[Directive]: Render the part of the material that opens with the line containing "Toggle green checkmark for 31 May 2017 row" and closes with the line containing "(1437, 585)" as a numbered list, with blank lines skipped and the pictures left out.

[Information shown]:
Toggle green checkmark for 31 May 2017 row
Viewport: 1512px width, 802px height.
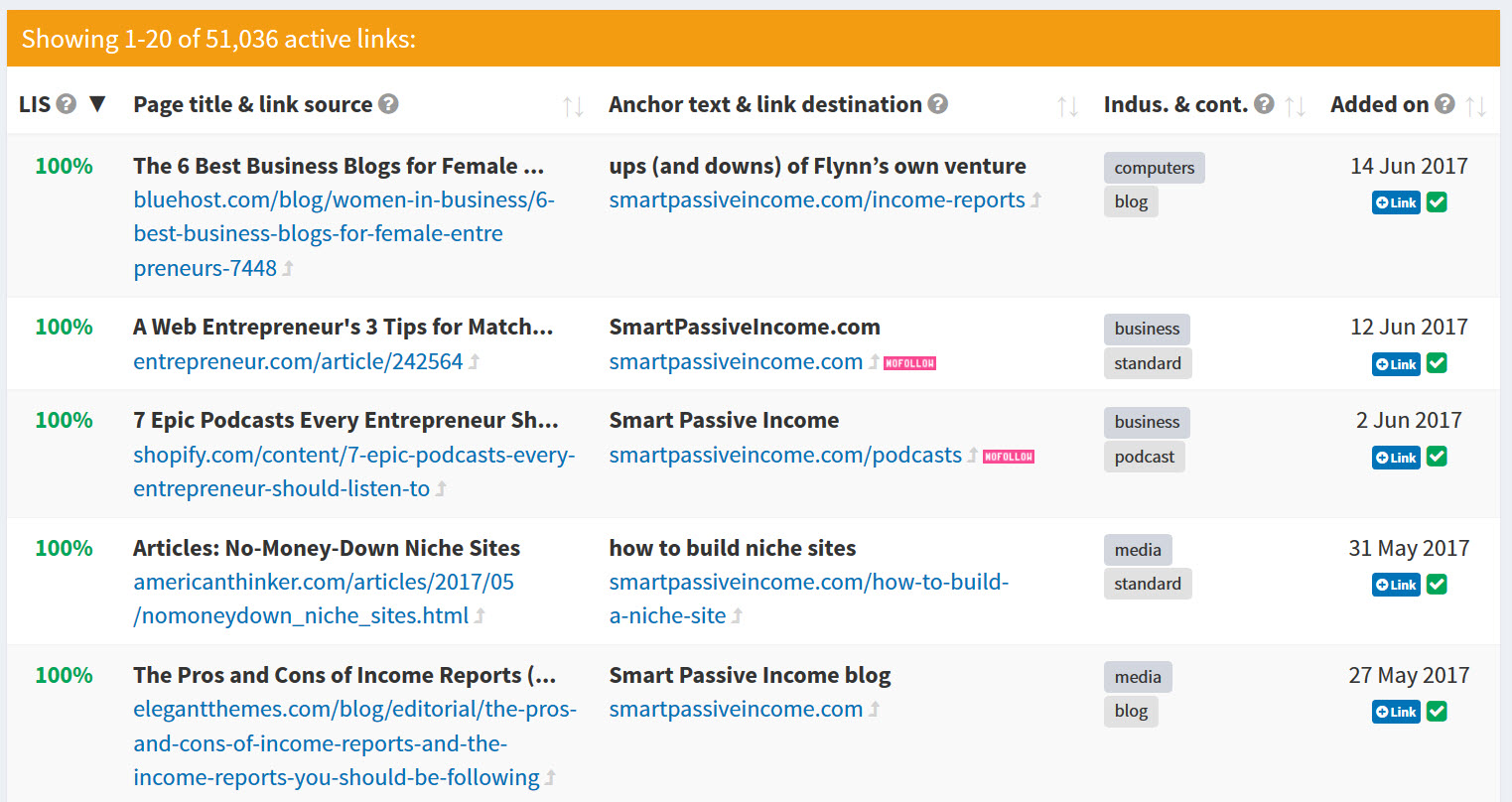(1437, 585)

---

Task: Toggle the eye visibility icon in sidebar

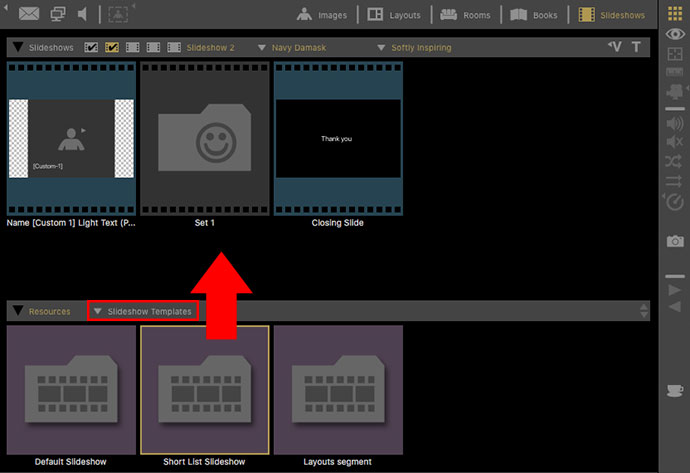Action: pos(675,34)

...

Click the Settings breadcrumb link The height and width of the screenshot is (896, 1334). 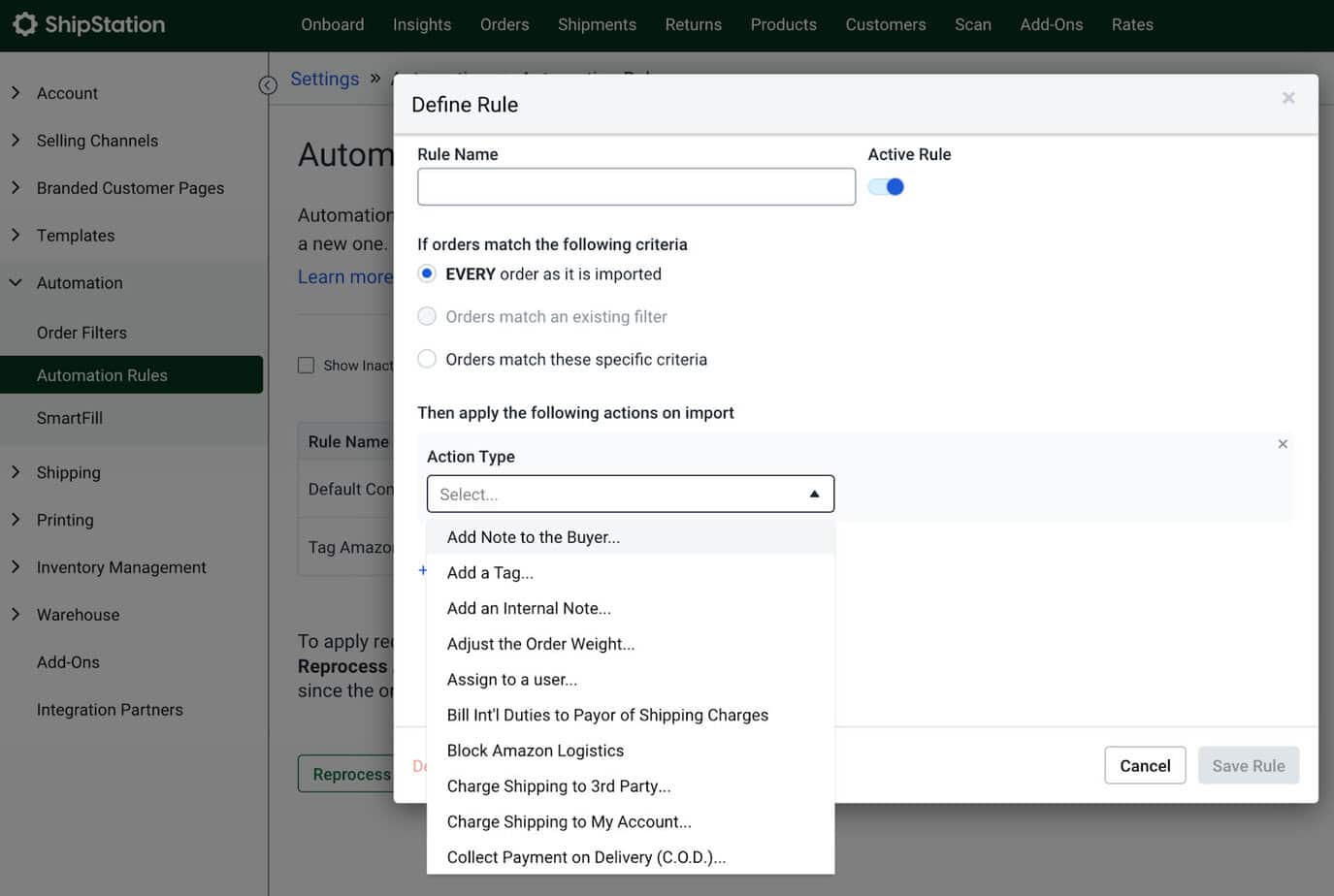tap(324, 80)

[Final answer]:
1. Toggle green checkmark for 31 May 2017 row
2. Viewport: 1512px width, 802px height.
3. (1437, 585)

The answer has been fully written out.